Copy only the lines between the one containing "This screenshot has height=657, width=1003." and the end of the records, both included, leaving out pictures.
::::
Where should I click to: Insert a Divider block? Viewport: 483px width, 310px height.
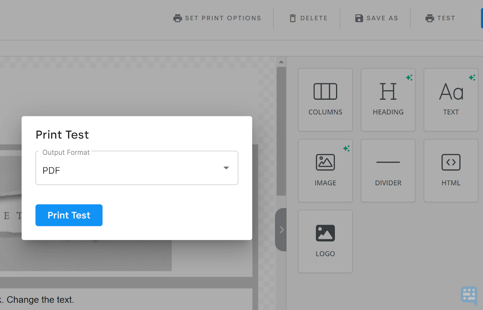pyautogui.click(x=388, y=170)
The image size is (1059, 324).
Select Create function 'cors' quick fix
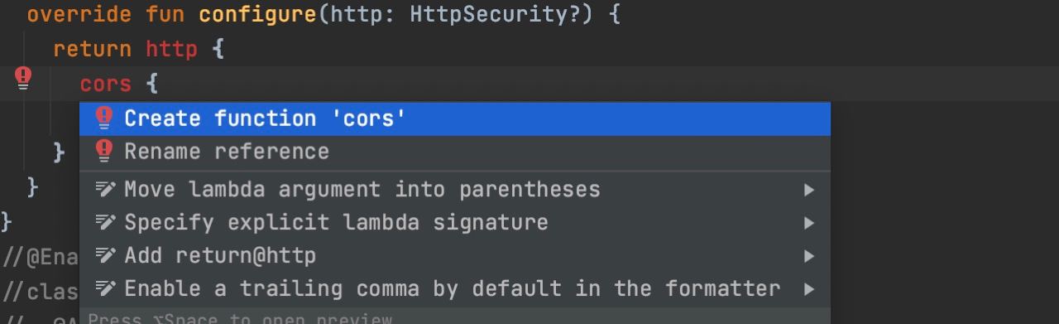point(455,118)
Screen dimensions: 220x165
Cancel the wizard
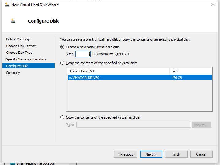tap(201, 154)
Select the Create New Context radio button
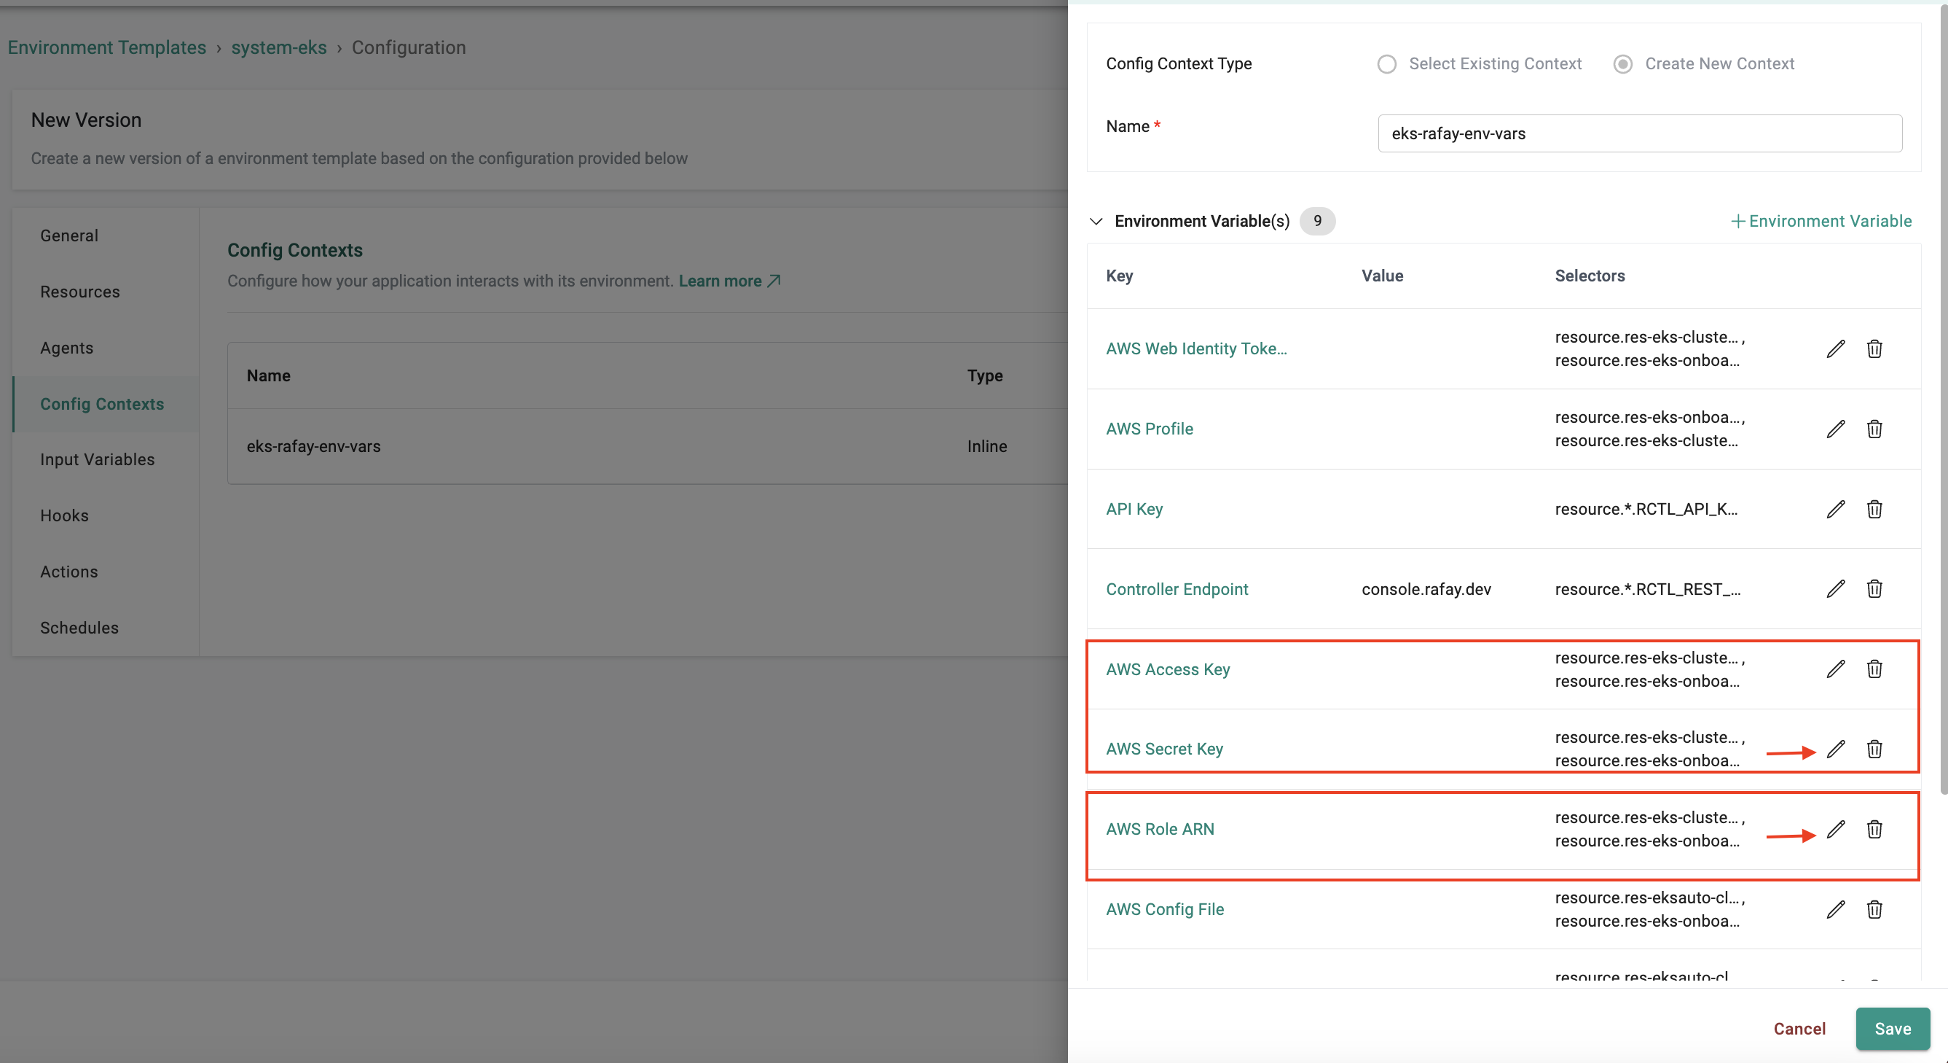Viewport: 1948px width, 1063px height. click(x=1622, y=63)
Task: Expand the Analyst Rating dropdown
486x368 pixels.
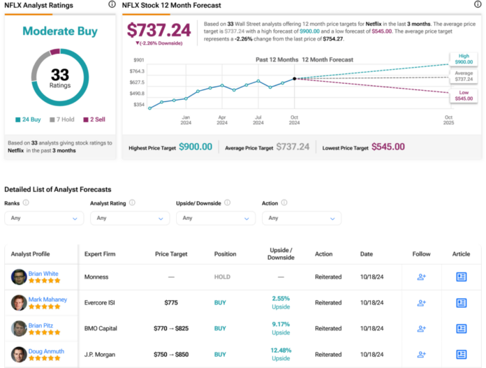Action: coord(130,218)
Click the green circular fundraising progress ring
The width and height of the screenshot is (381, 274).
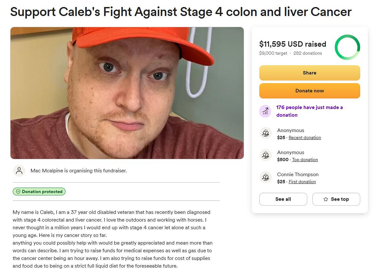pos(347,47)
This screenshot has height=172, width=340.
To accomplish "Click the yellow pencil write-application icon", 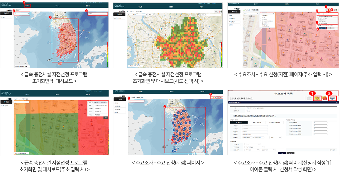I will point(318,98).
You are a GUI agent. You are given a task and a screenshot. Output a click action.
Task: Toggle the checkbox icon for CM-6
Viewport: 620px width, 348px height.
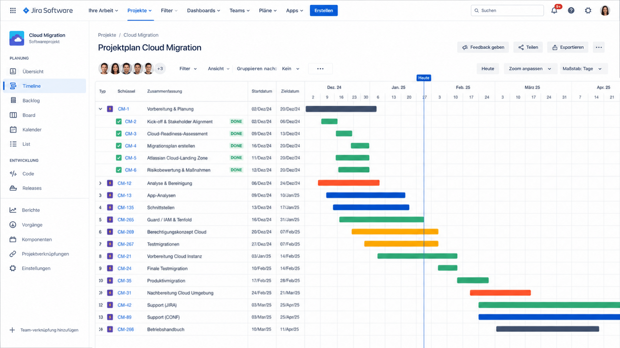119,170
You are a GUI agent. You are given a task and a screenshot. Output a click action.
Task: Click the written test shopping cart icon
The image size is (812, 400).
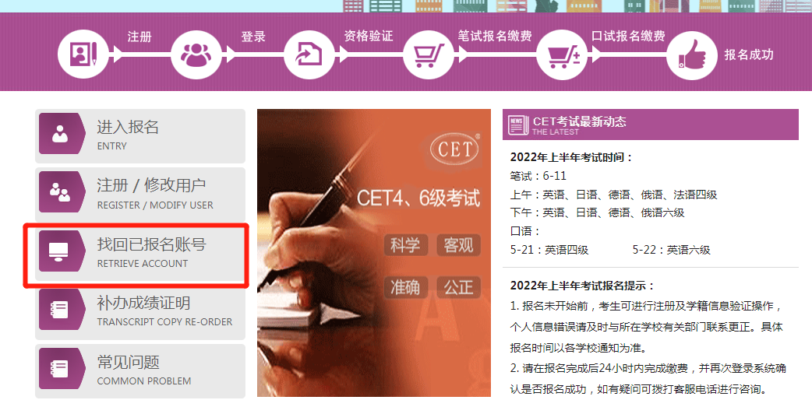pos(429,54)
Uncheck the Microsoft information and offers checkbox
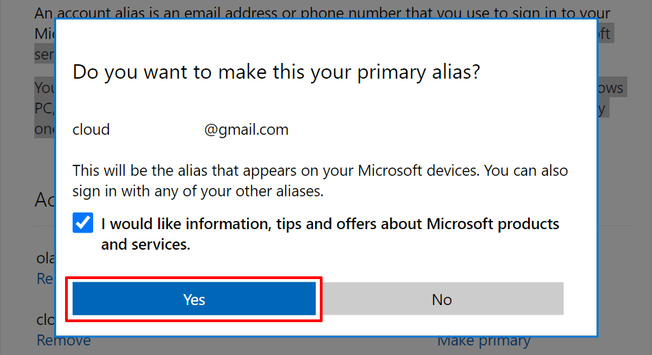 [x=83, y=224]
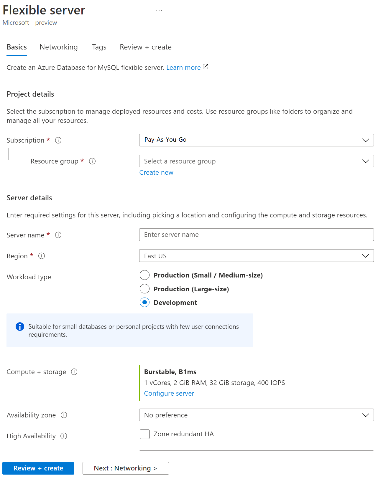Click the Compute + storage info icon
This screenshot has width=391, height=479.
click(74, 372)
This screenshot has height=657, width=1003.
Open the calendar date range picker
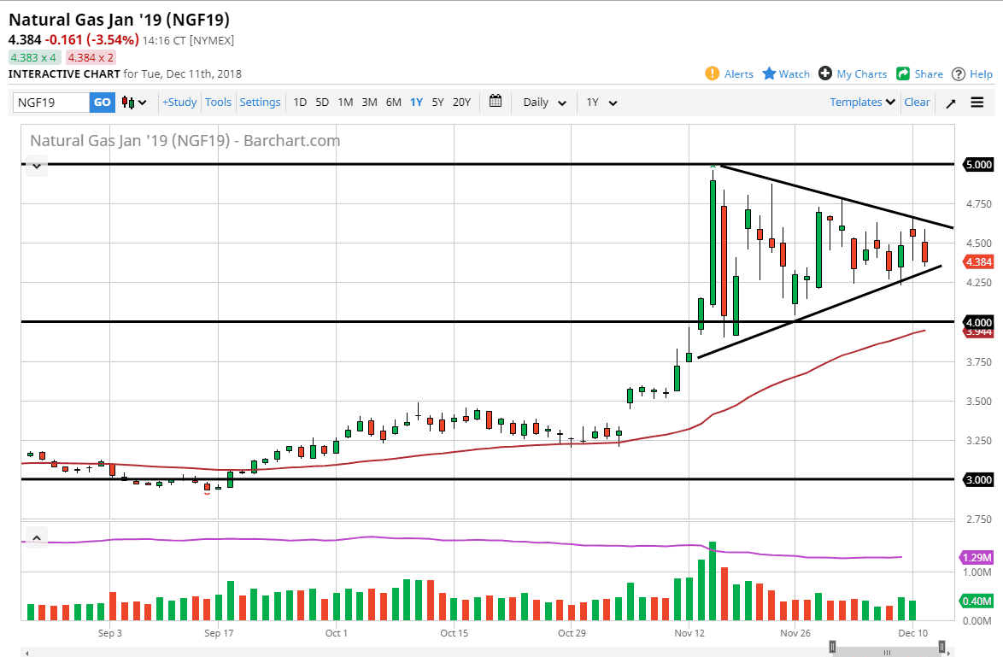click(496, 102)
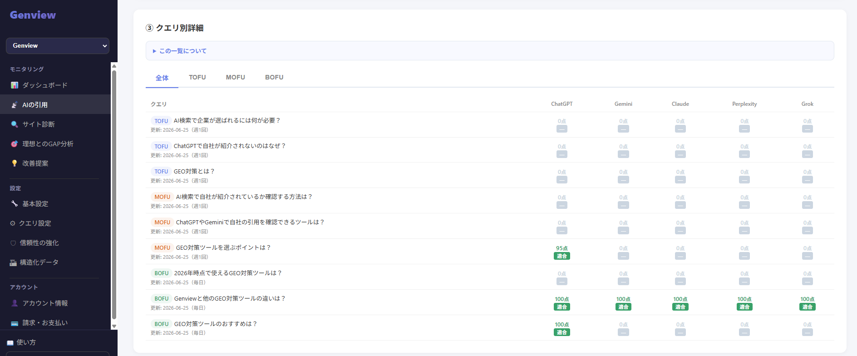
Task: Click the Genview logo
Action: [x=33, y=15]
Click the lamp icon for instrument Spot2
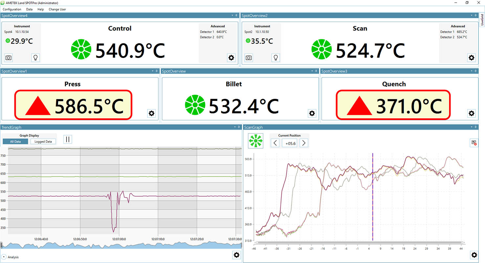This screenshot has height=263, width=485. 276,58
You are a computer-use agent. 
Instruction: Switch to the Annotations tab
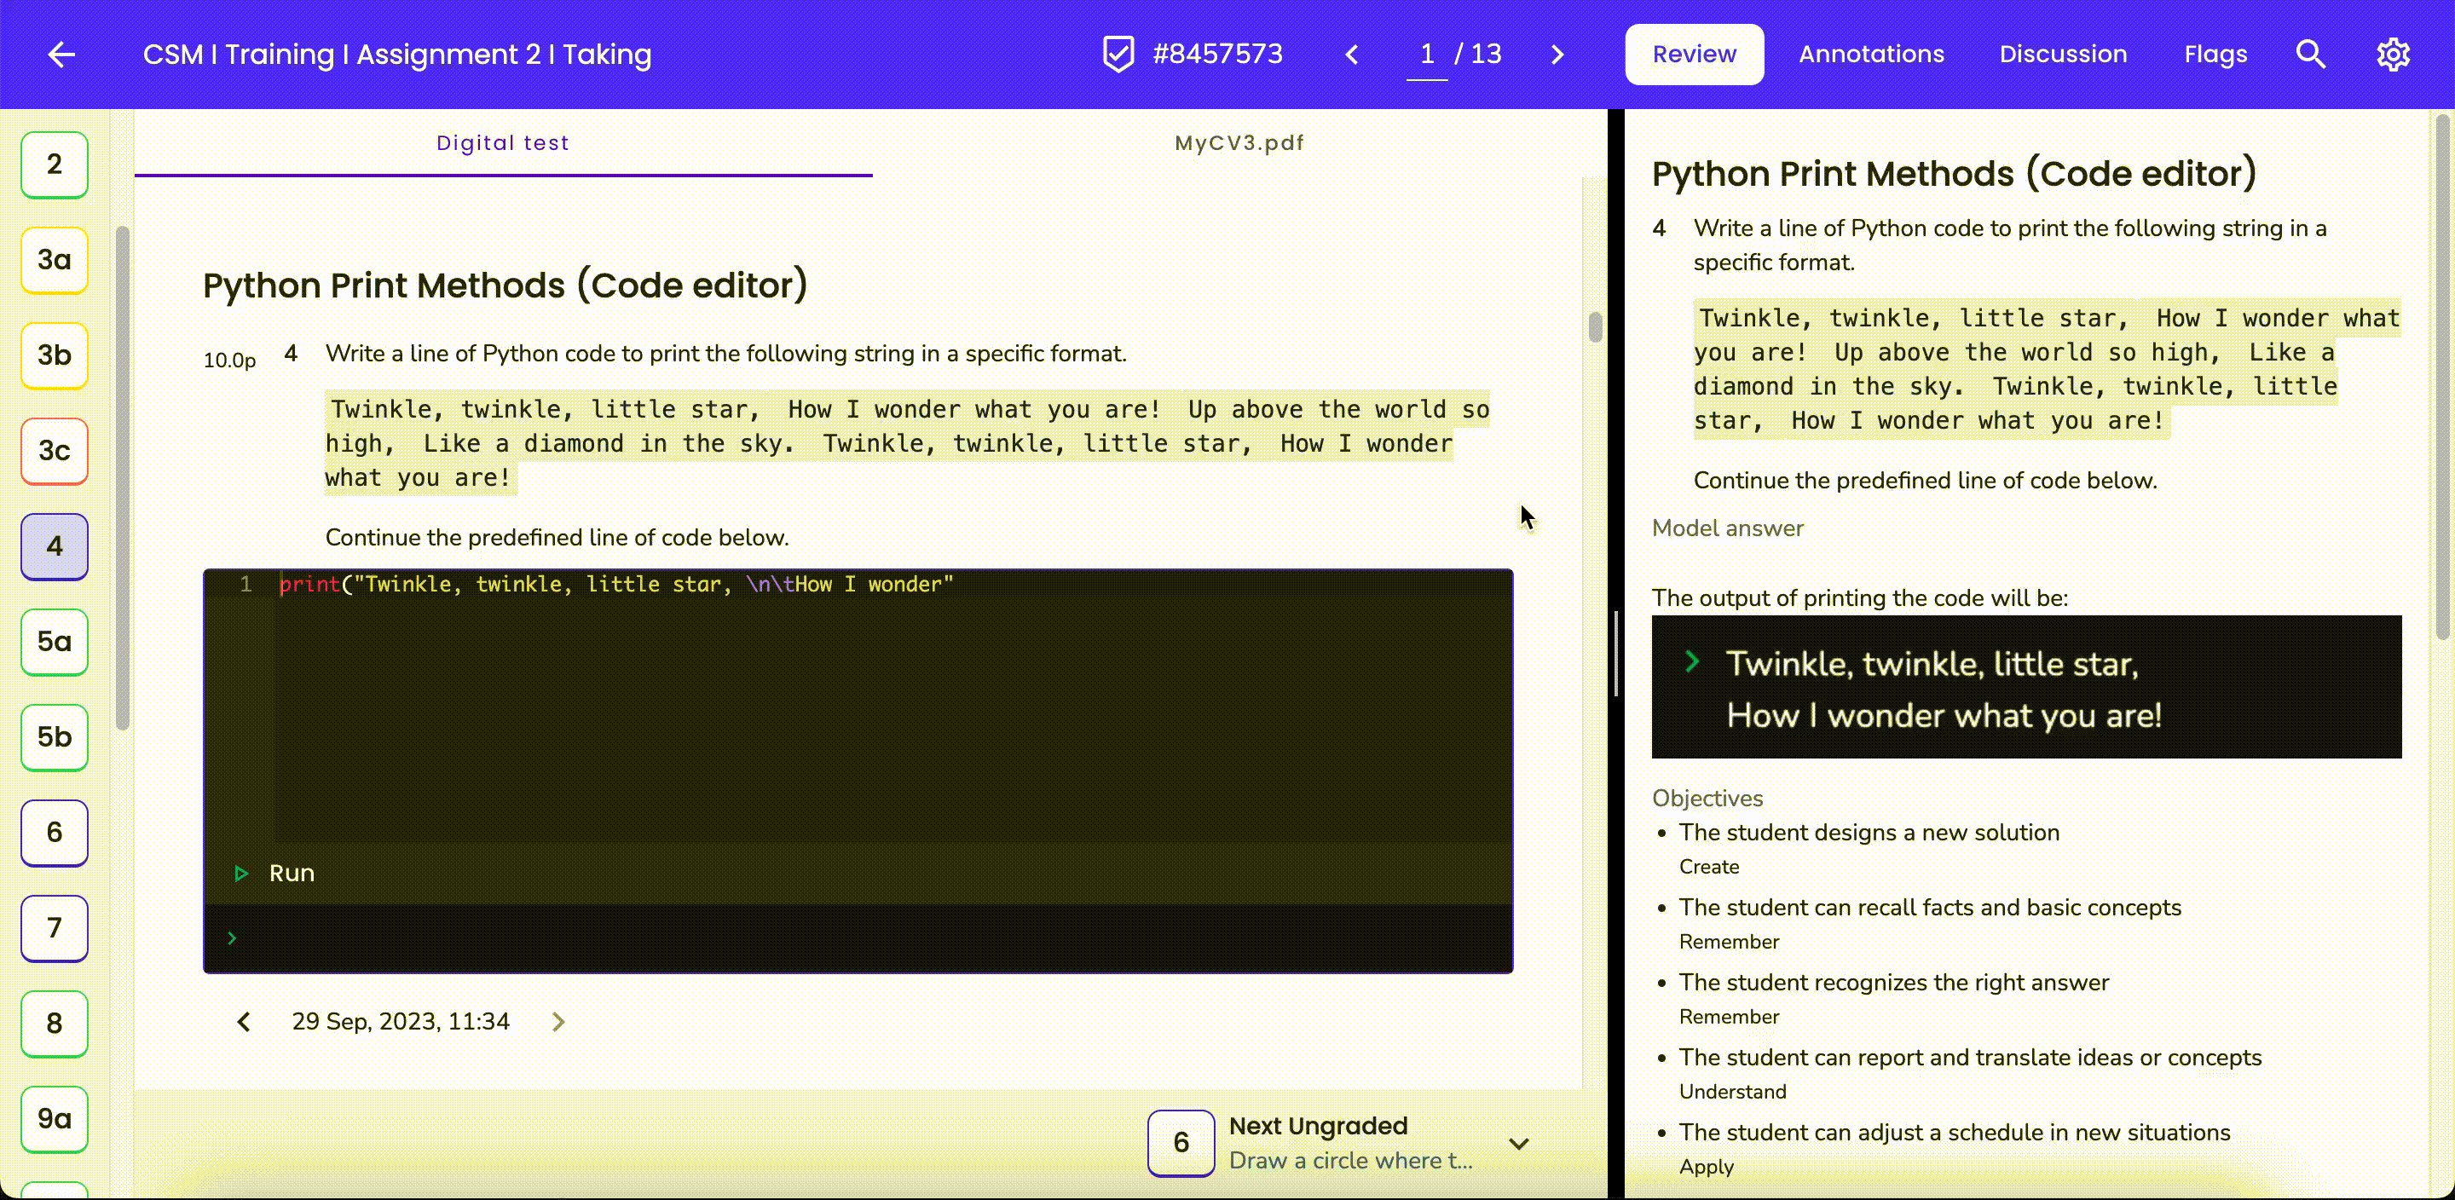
::::
**Exercise output:**
This screenshot has height=657, width=1003.
Open the calendar date range picker
click(496, 102)
Task: Click the Genview logo
Action: [x=33, y=15]
Click the lamp icon for instrument Spot2
This screenshot has height=263, width=485. 276,58
You are a computer-use agent. 
Instruction: Switch to the Annotations tab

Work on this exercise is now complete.